The History of Cost Accounting
Accounting is a practice that dates back centuries. Luca Pacioli, an Italian mathematician from the 15th century, is known as the “father of accounting.” He developed the bookkeeping system of accounting still used today, known as the double-entry method. This involved using debits and credits to balance and maintain accounting records.
Luca Pacioli’s name has a lot of significance in the accounting world. The double-entry method is still widely used, and no other method has ever been capable of replacing it. It works, and has for centuries. Pacioli's book, “Everything About Arithmetic, Geometry and Proportions,” was the only one used for accounting study until the late 16th century.
Cost accounting today is recording budgeting, analyzing and determining costs for products manufactured. Although Pacioli did not actually invent cost accounting, he was very interested and concerned with tracking variance costs and working with budgets. This is where the idea of cost accounting came from.
In cost accounting, the two main types of costs that analysts are interested in are variable costs and fixed costs. As people studied cost accounting, they realized that certain costs were always the same, while other costs varied. The costs that remained the same are called fixed costs. These costs include things like rent, utilities, office expenses and depreciation. These are costs the company figures on each month, with virtually no change in data at all.

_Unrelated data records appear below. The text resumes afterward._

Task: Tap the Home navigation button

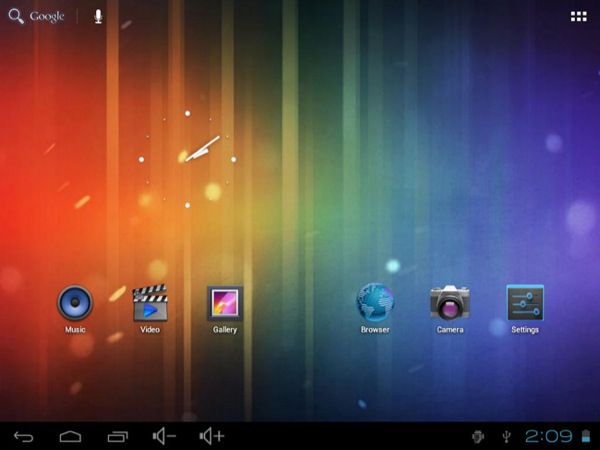Action: 70,436
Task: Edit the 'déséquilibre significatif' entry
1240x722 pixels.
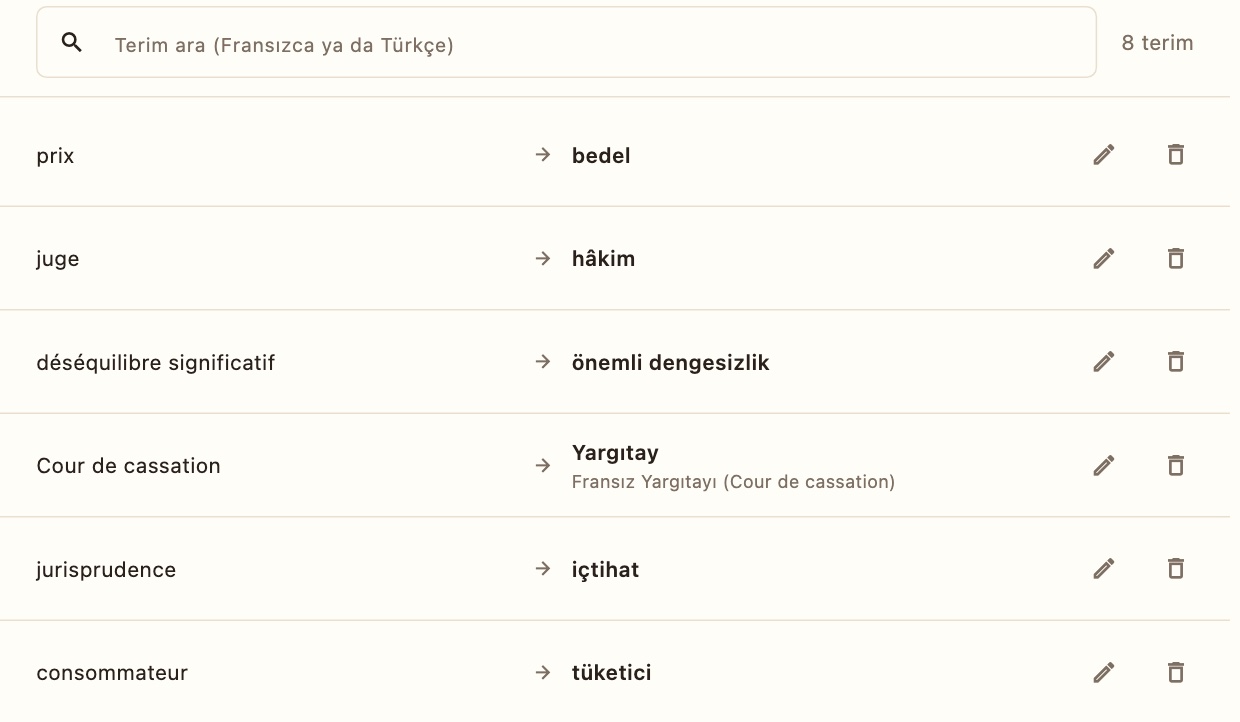Action: 1104,361
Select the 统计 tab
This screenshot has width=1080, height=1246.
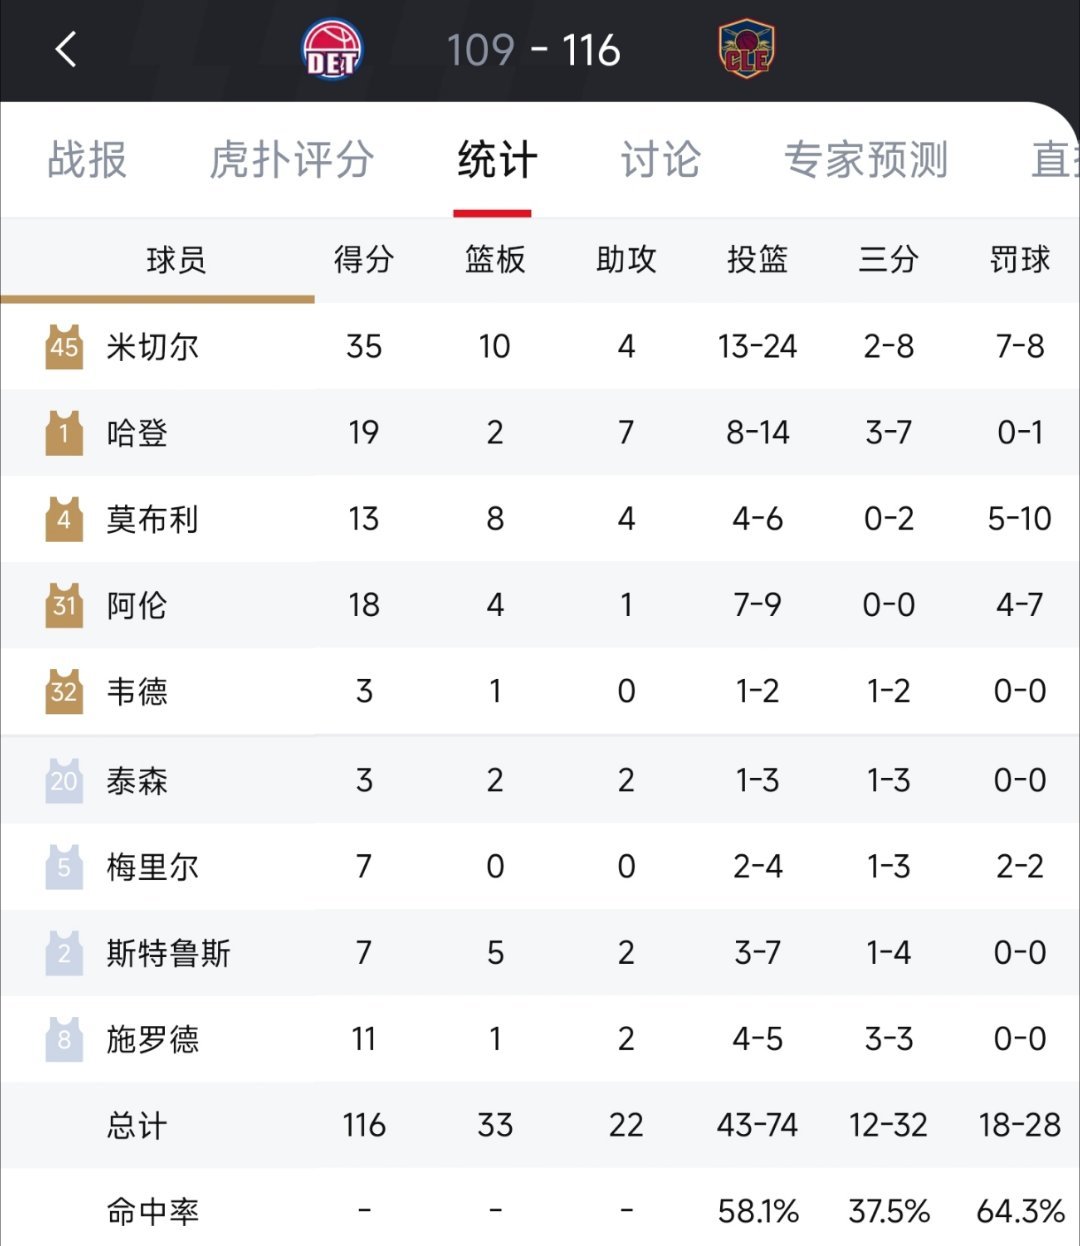497,159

Variable costs, on the other hand, represent costs that vary based on usage. These costs include many different things including labor, raw product costs, machine repair and maintenance costs, supervisory costs and many more. These costs vary based on production levels and the costs of goods. Business owners watch these costs closely to keep them minimized.
Cost accounting is based on the theory of making the most products or providing the most service for the least amount of money. Sometimes increasing production of an item by a certain percentage causes little to no increase in cost, but a much greater increase in produced material or products. Analysts try to find the point in production where the costs equal the value of the product. This is the break-even point. From here it is their job to determine which way production goes to make the most profit for the least cost possible.